▼▼▼
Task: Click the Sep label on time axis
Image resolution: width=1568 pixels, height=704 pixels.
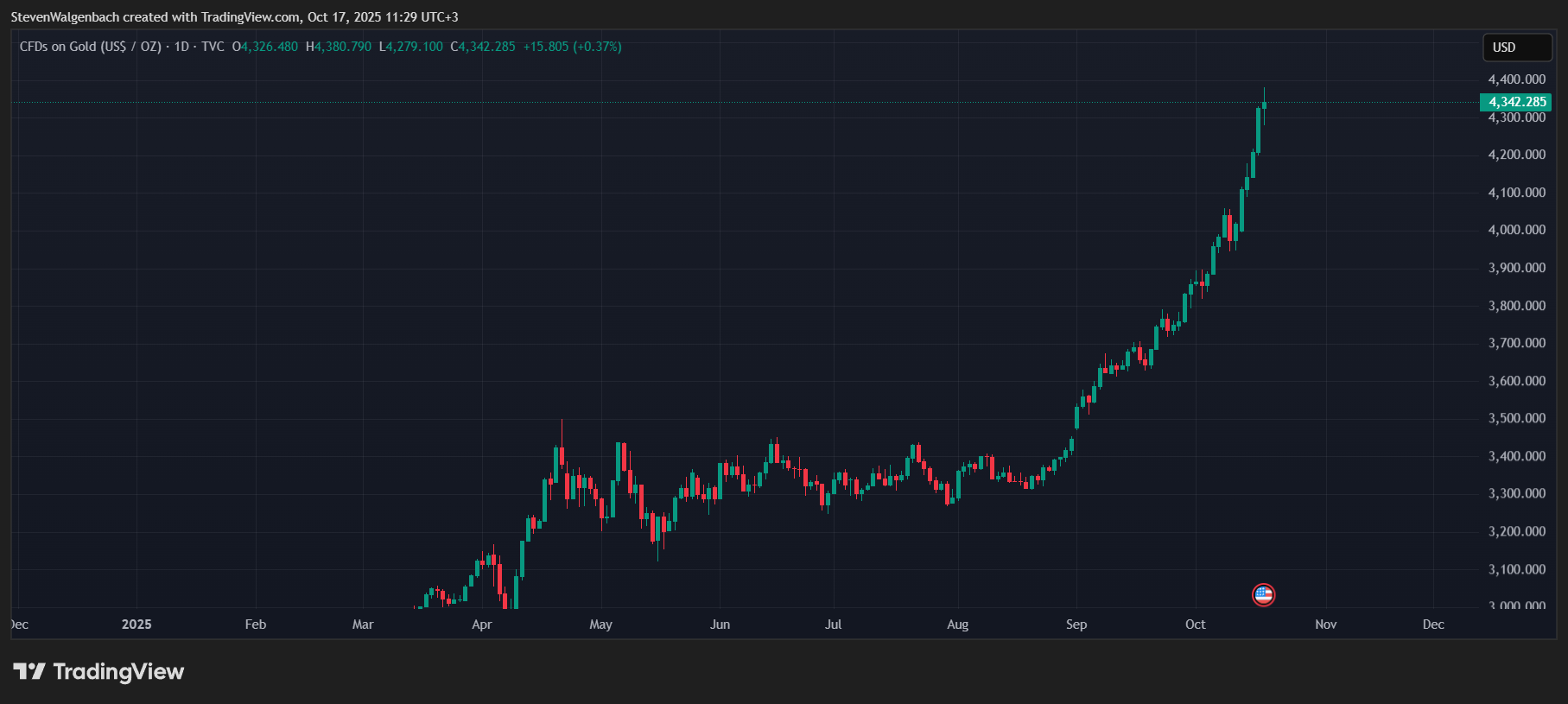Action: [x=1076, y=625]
▲▲▲
▼▼▼
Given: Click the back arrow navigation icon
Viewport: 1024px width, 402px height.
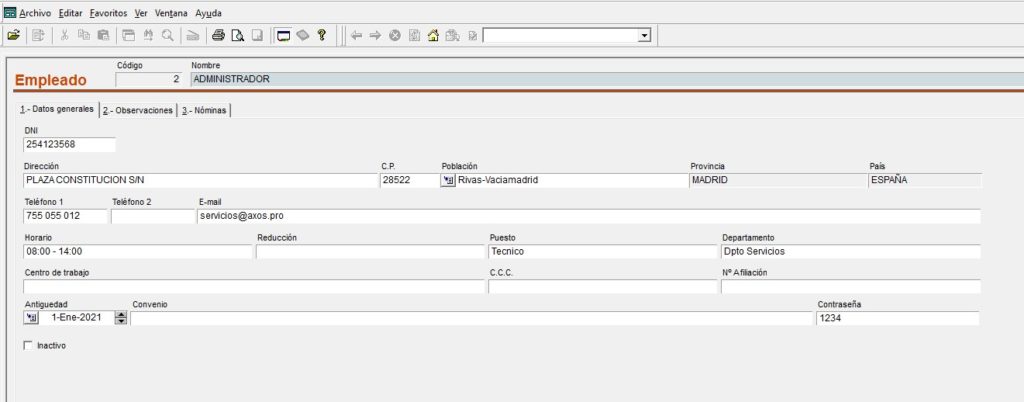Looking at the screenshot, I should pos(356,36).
▲▲▲
■ **THE TASK**
Pull every line with "Click" from the records.

■ **SOLUTION TO THIS TASK**
Task: Click the Sep label on time axis
Given: Click the back arrow navigation icon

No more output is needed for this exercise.